Rudinoff presides over all of this as though wearing a large pair of diapers and exclaiming, "By my green knob, what gives?!" were a perfectly natural thing to do. She sounds like every character Mel Blanc ever voiced, and you could swear she's making it all up as she goes along. She has a satirist's sharp grasp on character, and works the audience with a vaudevillian's understanding of the pleasures of low comedy.
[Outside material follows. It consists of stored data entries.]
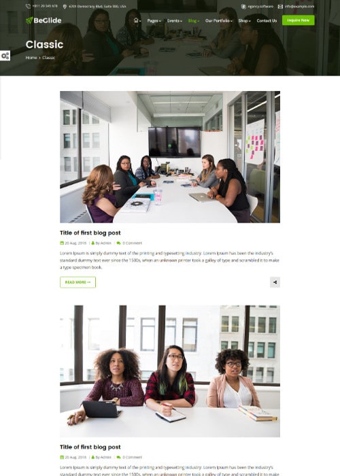Click the Home breadcrumb link

(31, 58)
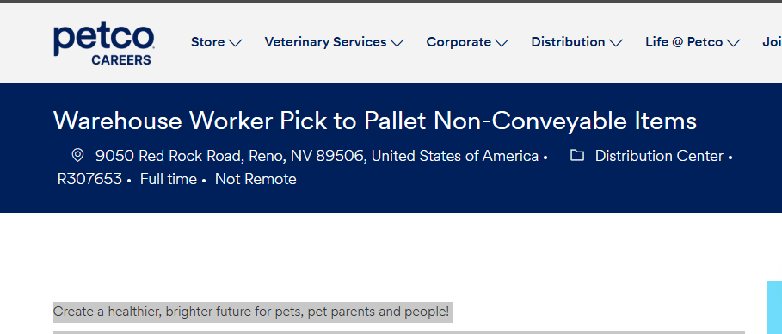The width and height of the screenshot is (782, 334).
Task: Click the Warehouse Worker job title heading
Action: [x=374, y=121]
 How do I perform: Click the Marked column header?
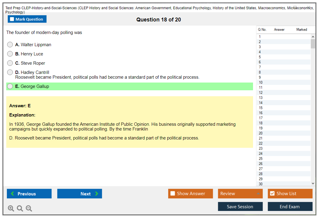tap(302, 29)
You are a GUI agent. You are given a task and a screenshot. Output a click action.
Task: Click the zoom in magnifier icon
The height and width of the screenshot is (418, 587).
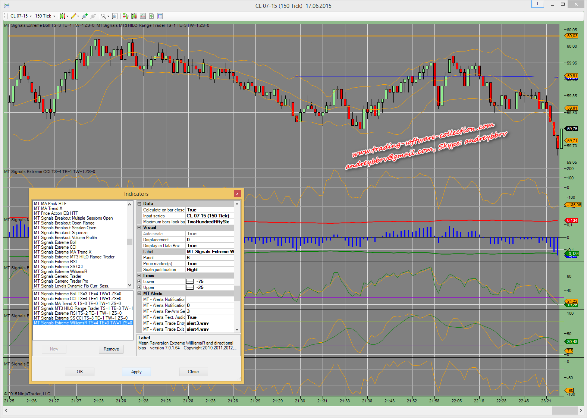pyautogui.click(x=85, y=16)
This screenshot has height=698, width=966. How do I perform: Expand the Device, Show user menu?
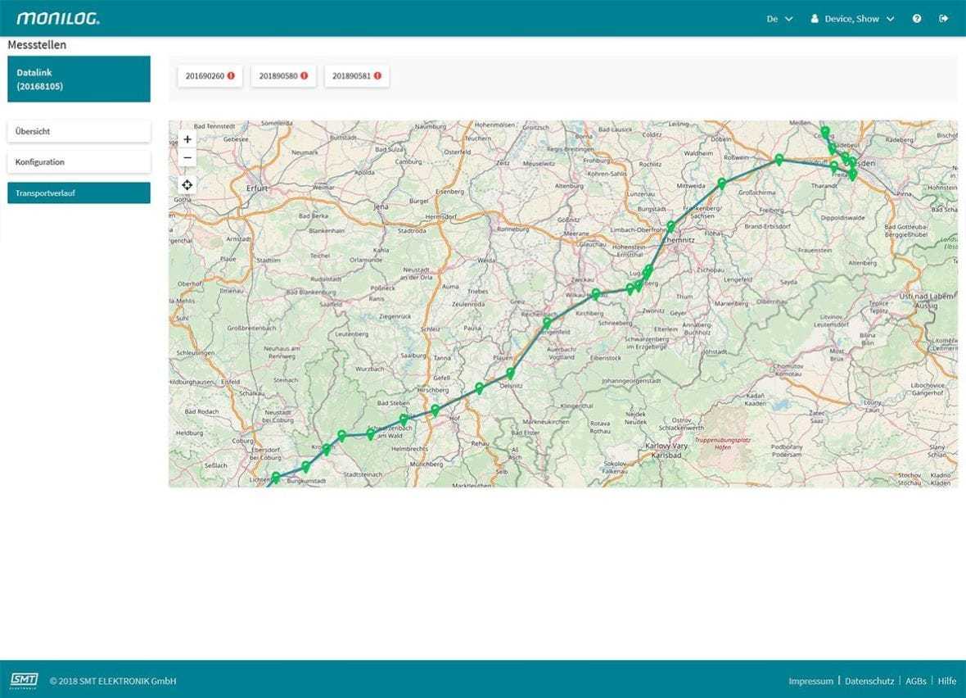coord(852,19)
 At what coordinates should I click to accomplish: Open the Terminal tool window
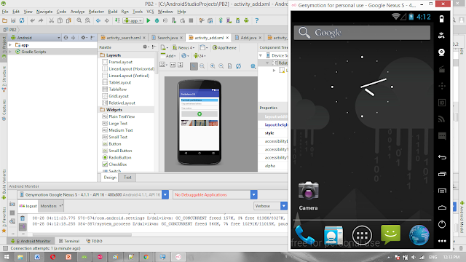(69, 241)
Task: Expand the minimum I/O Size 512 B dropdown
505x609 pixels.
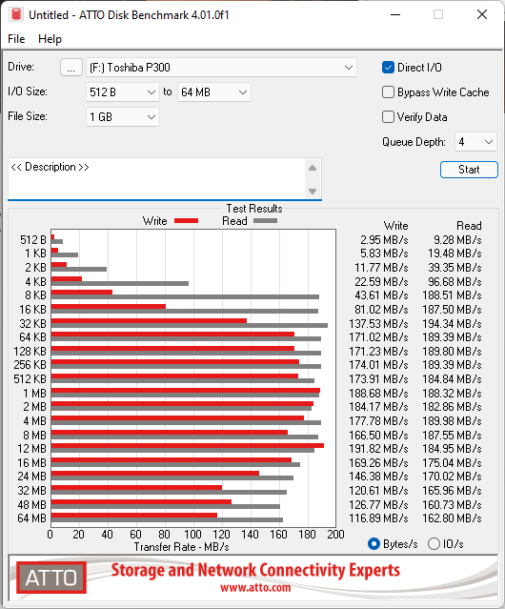Action: tap(123, 92)
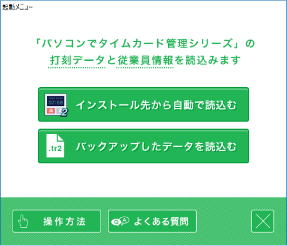Image resolution: width=287 pixels, height=246 pixels.
Task: Select インストール先から自動で読込む
Action: click(144, 104)
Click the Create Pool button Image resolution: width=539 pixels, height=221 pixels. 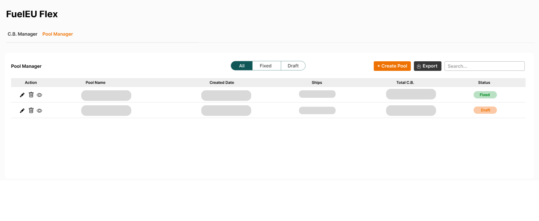(x=392, y=66)
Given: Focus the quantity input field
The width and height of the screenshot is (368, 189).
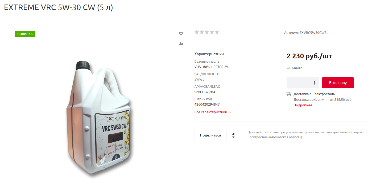Looking at the screenshot, I should tap(303, 83).
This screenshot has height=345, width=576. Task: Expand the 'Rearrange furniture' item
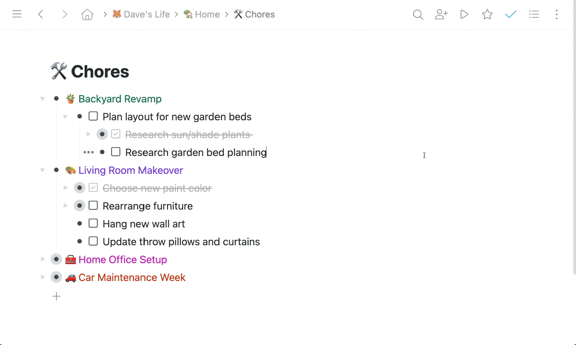point(65,206)
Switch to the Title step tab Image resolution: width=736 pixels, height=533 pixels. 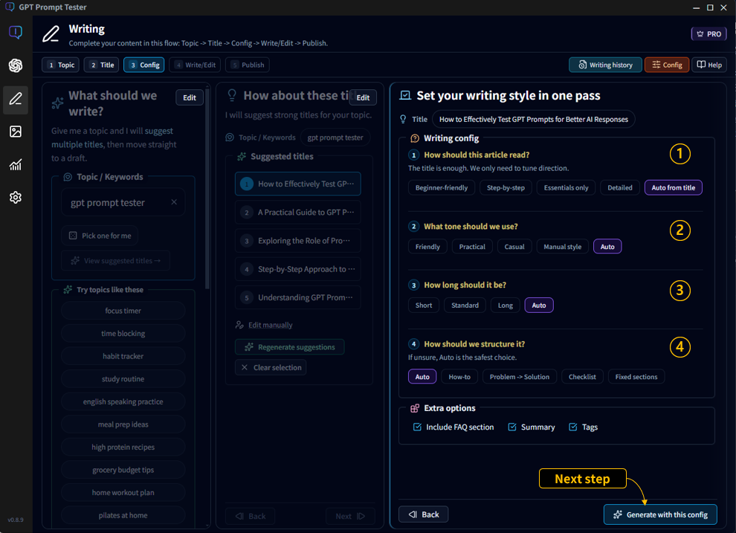tap(101, 65)
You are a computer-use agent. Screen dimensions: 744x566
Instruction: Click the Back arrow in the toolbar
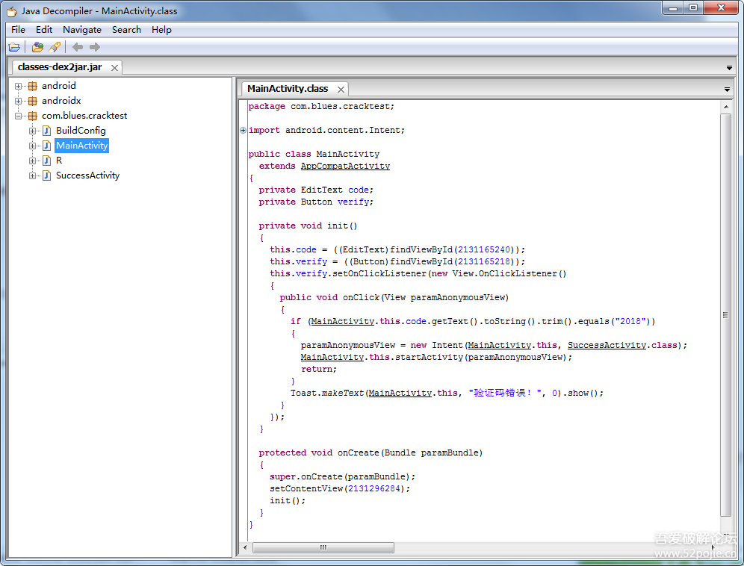pyautogui.click(x=78, y=47)
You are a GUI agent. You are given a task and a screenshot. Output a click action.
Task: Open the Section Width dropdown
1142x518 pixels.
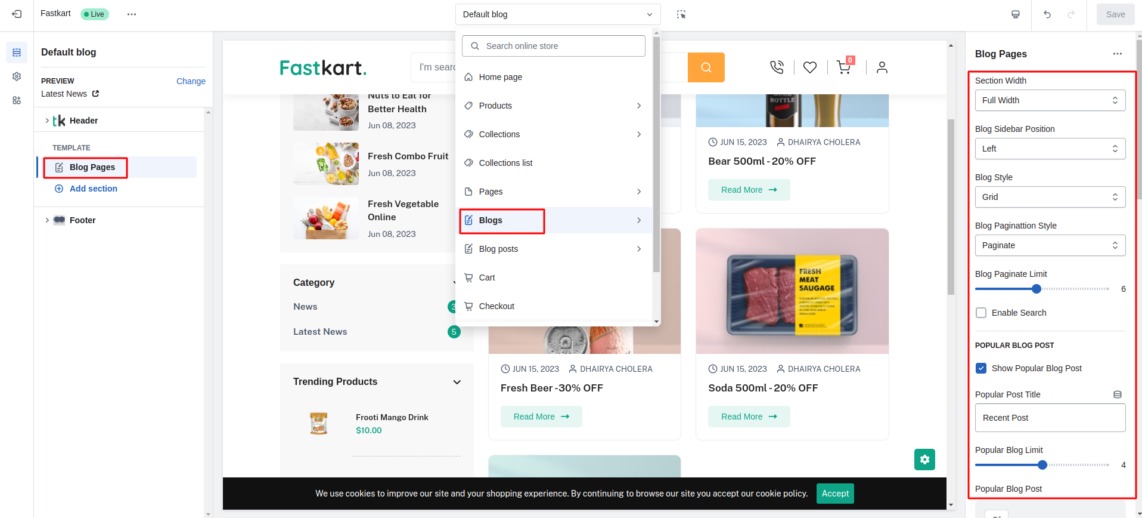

Gottberg hasn't neglected the rest of the contributors, though; everybody in the tight, talented, multirole ensemble gets to make an impression. Maahs is terrific each time he steps onstage, and so is Timothy Hyland, particularly as Captain B, Pa's co-conspirator. Martin's rap as Boogerslaw is a highlight, and David Perez does some slam-bang drag as his melodramatically prophetic mother. The physical production is of a piece with the playfulness: The centerpiece of Carol Wolfe Clay's set—she also designed the winning puppets—looks like the chalk outline of a dead body as Keith Haring might have drawn it; Melanie Burgess, who created the zingy junk costumes for Ming the Rude earlier in the season, does a similarly gleeful job here (the three Mas all resemble an aged Madonna's apocalyptic fever dream).

The production can be a little obtuse—just relax and you'll eventually know what's going on—and once Ubu himself is deposed, Gottberg seems to be straining. The show doesn't end so much as peter out. (By the time of the ironic, ghostly "America the Beautiful," it's too much of a crude thing.) I also wish David Russell's music were more memorable; how much more mischievous the show would have been had it left us humming some vulgar ditty. Whatever—Rudinoff is the hook here. Her Pa is despicable, but she has the balls to make his repulsiveness a treat. You'll gladly follow her "from the Ritz to the pits, in one swell poop!" STEVE WIECKING

image Crowns
Intiman Theatre; ends Fri., May 28

Talk about beating the odds! Regina Taylor's Crowns had everything against it from the get-go. It's adapted from a Doubleday coffee-table book with no plot and no central characters, just lots of glossy photos of black women in fancy church hats and scattershot anecdotes about hat pride ("hattitude"). Taylor is a playwright better known as an actress (I'll Fly Away, Courage Under Fire, Anita Hill in Strange Justice), and she's had a run of bad luck: Her adaptation of The Seagull flopped on Broadway, and she got dumped as librettist of the Broadway-bound adaptation of The Color Purple. And Taylor doesn't even wear hats—she's from the post-hat, complicated-hairdo generation.